‘High percentage’ of dubious votes flagged in new electronic counting system trial

Officials from both parties said the system had detected an abnormally high number of dubious votes during a trial last Saturday

The vote counting and adjudicating rows, with screen facing the perspex displaying all valid ballot papers
The vote counting and adjudicating rows, with screen facing the perspex displaying all valid ballot papers

Officials from both major political parties have expressed a number of concerns that will need to be addressed before a new electronic vote-counting system announced last week is used in official elections.

The new system was tested at the Naxxar counting hall last Saturday ahead of a larger scale mock exercise that will take place on 1 December.

MaltaToday is informed that one of the major concerns appears to be the fact that the system flagged an abnormally high proportion of dubious votes, a considerable number of which would have passed off as regular in the manual process.

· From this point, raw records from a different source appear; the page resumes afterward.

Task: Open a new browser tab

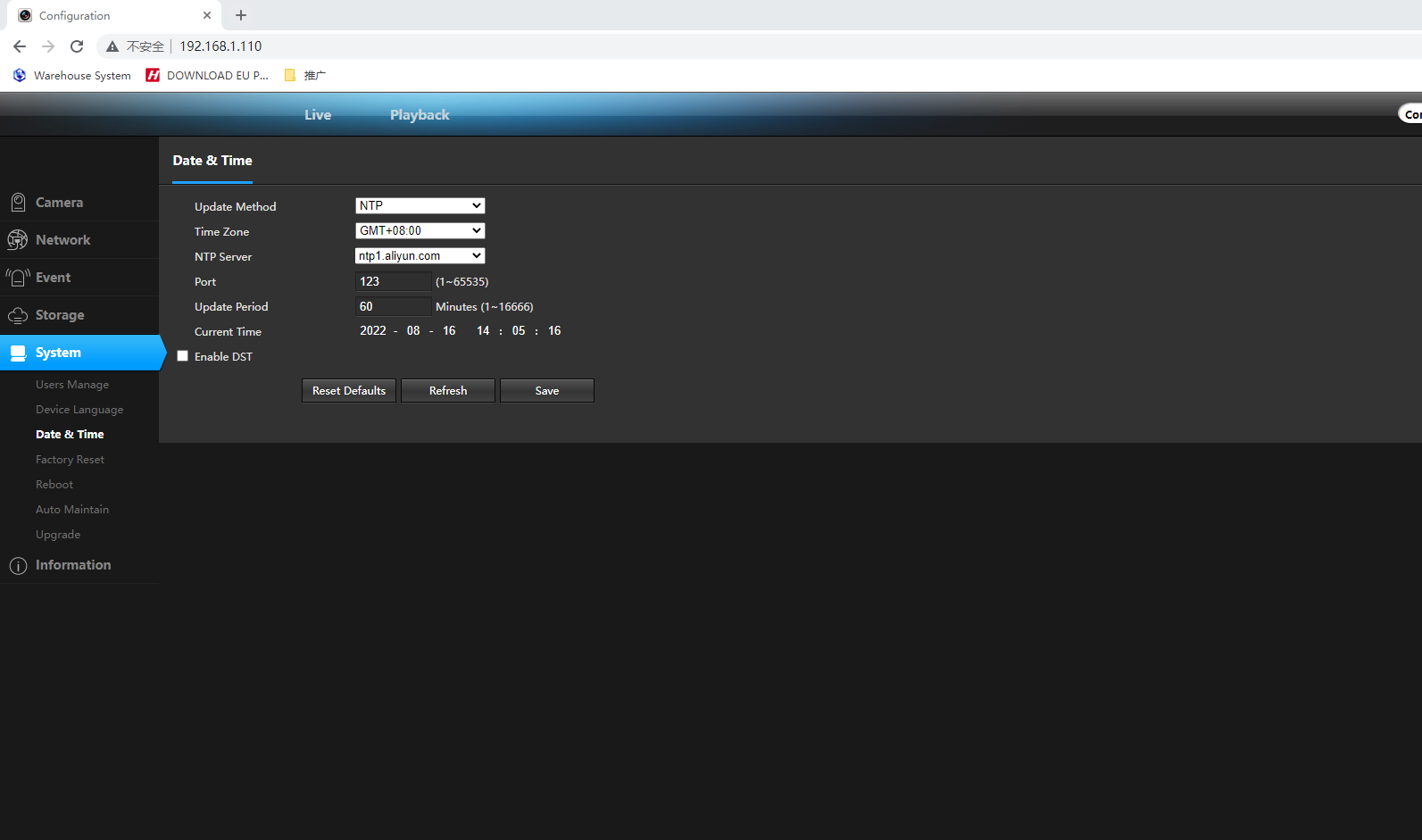Action: (241, 15)
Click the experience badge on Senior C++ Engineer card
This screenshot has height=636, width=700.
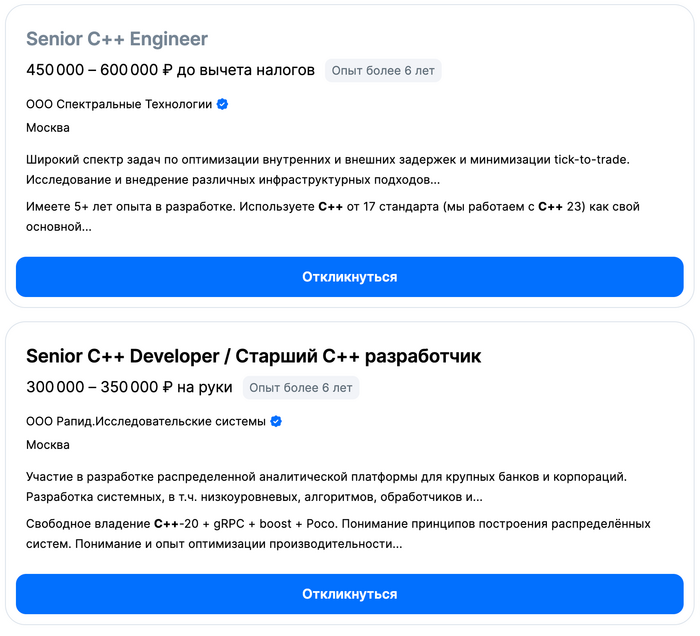coord(383,70)
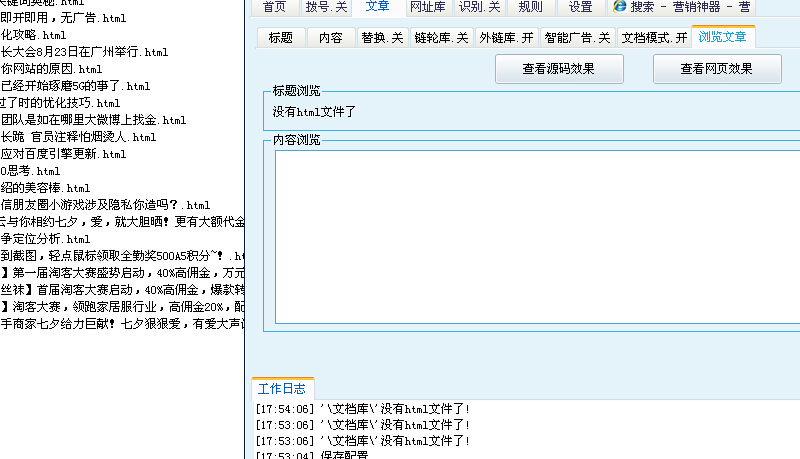Image resolution: width=800 pixels, height=459 pixels.
Task: Select the 应对百度引擎更新.html file
Action: [63, 154]
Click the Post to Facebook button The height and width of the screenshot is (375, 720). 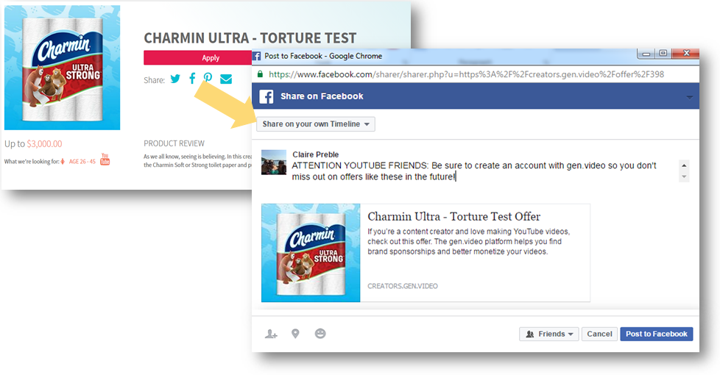656,334
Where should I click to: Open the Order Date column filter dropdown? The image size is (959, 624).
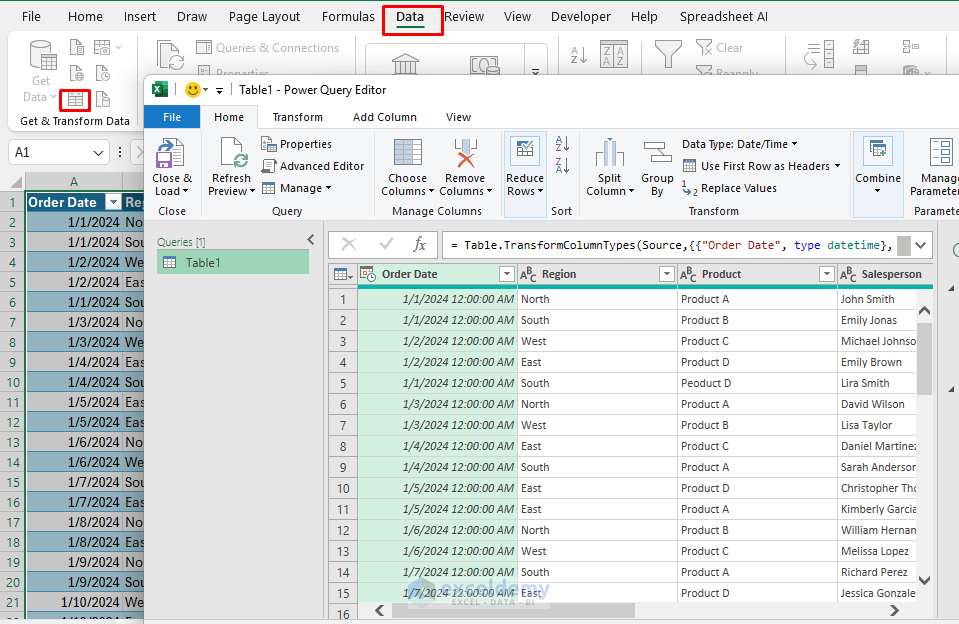506,274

According to some agents from both political parties who witnessed the mock exercise, the number of dubious votes flagged by the system was as high as 25%.

“We had cases, for example, where the person filling in the ballot wrote a four in one candidate’s box but would have written it in a way that the number slightly crossed over into the box below it,” one party agent who spoke to MaltaToday said.

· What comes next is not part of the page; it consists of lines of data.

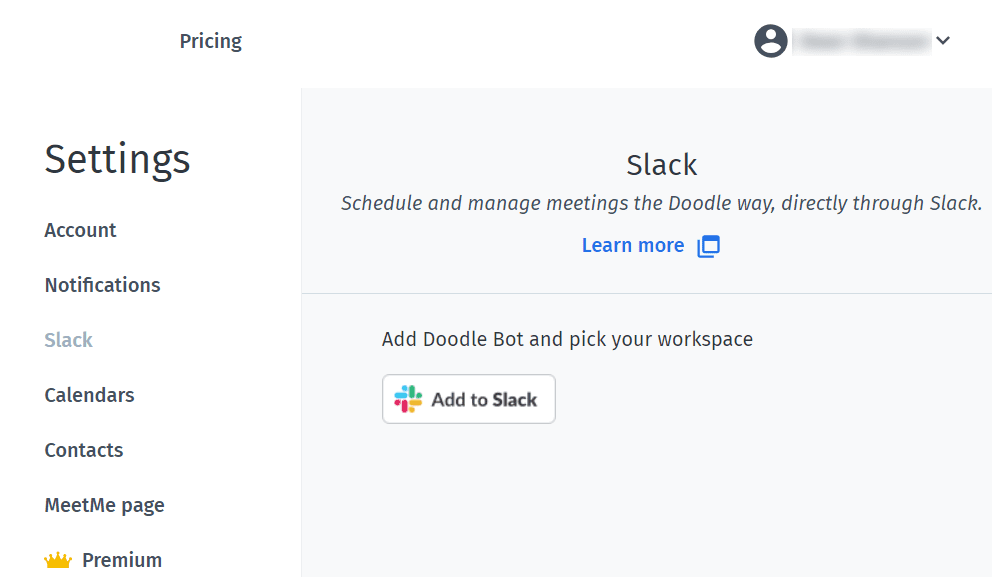
Task: Go to Account settings
Action: tap(80, 230)
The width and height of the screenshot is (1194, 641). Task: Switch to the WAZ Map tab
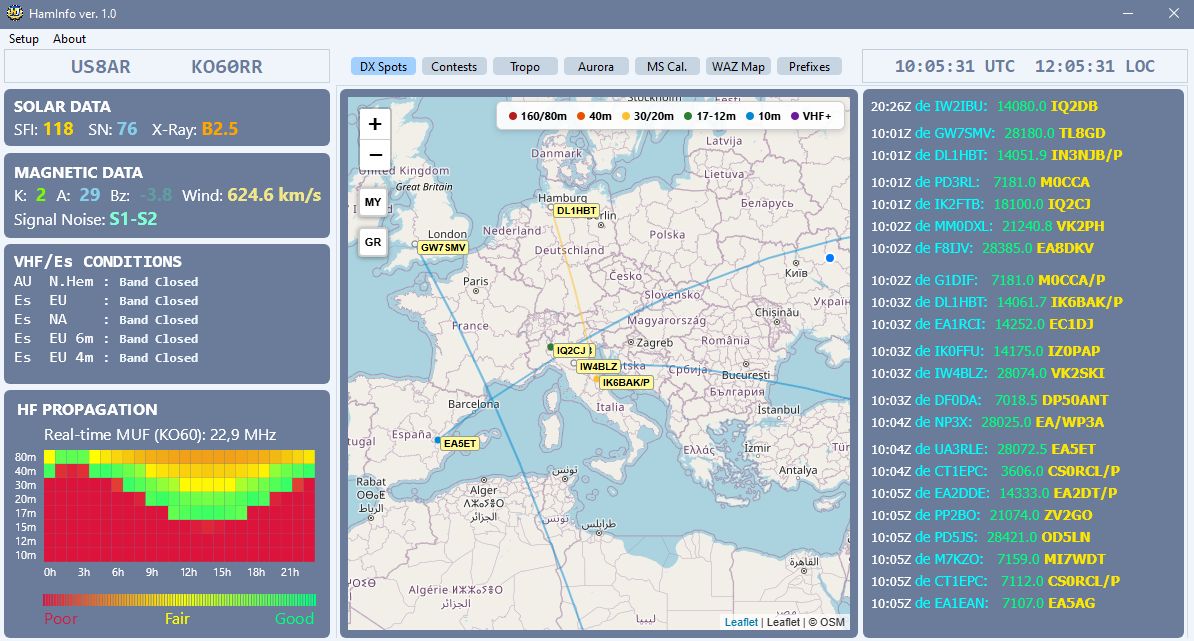(738, 67)
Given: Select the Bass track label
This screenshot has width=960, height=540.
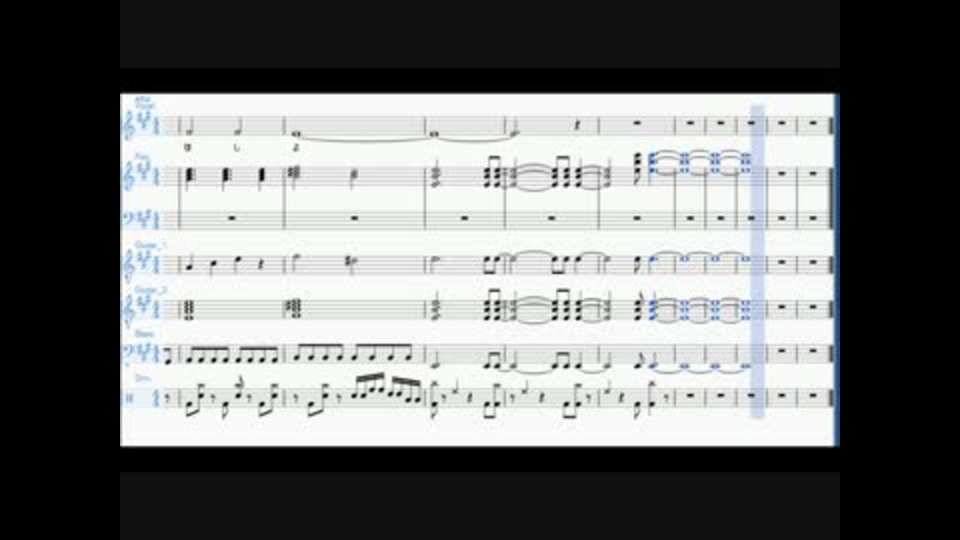Looking at the screenshot, I should (x=144, y=334).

They added that the intention of such a vote would have been clear and non-controversial under the previous system. Similarly, problems were also encountered as a result of marks or folds on the ballot paper.

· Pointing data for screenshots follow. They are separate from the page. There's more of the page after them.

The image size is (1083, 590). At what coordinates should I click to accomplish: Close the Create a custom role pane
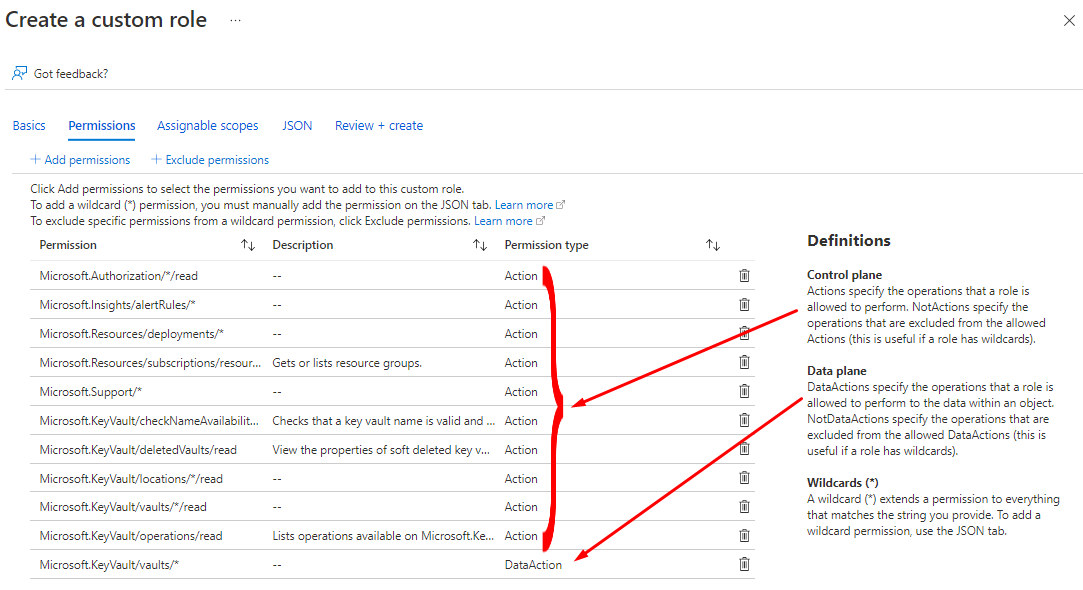coord(1069,21)

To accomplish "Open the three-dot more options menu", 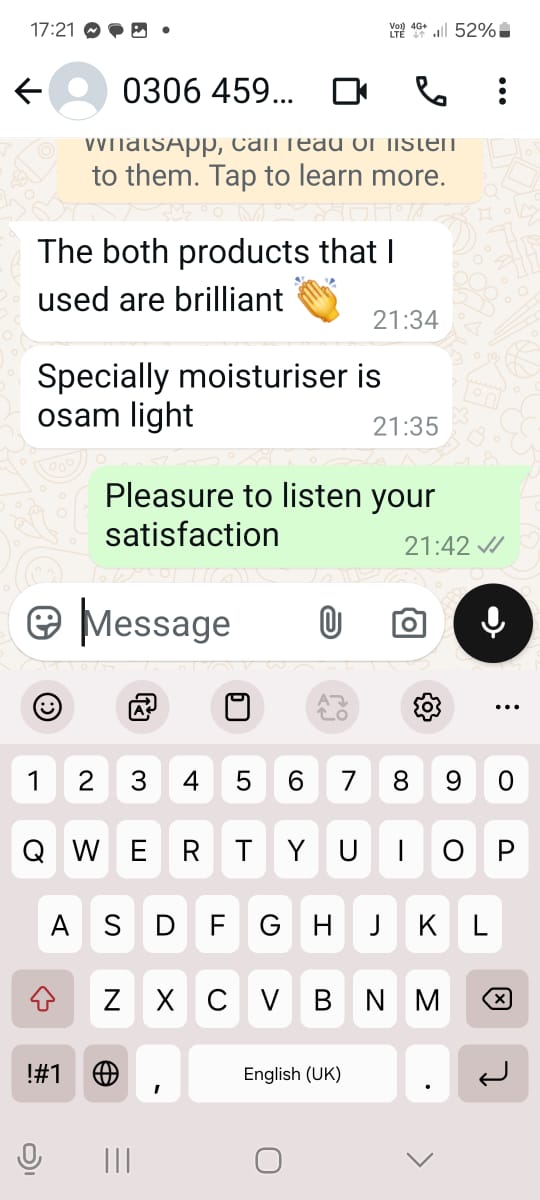I will coord(502,92).
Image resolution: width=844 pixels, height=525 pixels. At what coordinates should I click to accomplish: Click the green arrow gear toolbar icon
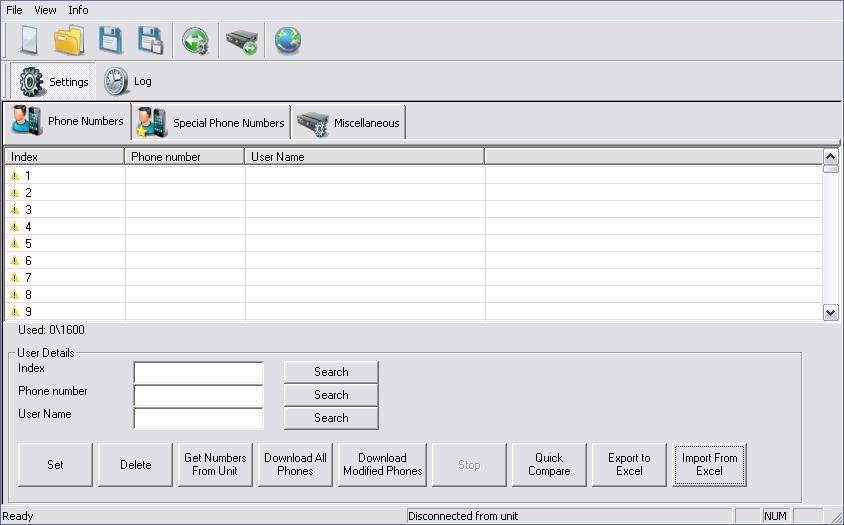click(195, 41)
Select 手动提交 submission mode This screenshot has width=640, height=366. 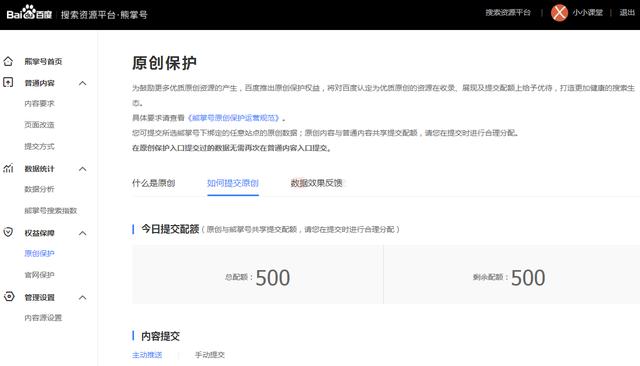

Louis Gatt, head of the Labour Party’s electoral office, was satisfied with the electronic system but noted the “high percentage” of votes flagged as dubious.

However, he partially attributed this to the manner by which the mock votes were filled in by a small number of people.

“A small number of people were tasked to mark ballot papers to replicate an election. However, it is tedious to mark one ballot paper after another and very probable that the handwriting started to deteriorate. They might have exaggerated in some aspects to fully test the system but it is my expectation that there will be much less dubious votes in reality,” Gatt said when contacted by MaltaToday.

But Gatt was positive about the system, which promises to deliver a quicker electoral result. He expects that all six MEPs elected next year will be known by Sunday evening, rather than having to wait until Wednesday morning.

He said the political parties had been working along with the Electoral Commission for such a system since 2015 by evaluating specifications and requirements.

“I am satisfied with the system but like any new project it has its teething problems and we expect these to be solved,” Gatt said.

On his part, Nationalist Party Secretary General Clyde Puli said that Saturday’s mocks had exposed a few “hiccups and teething problems” but was optimistic that these obstacles could be addressed.

“We are taking the old system we had and applying technology to it,” he said, adding that such a transition was bound to bring with it some challenges.

He said that the Nationalist Party had a team of people observing the process and was reporting back and relaying any concerns to the Electoral Commission.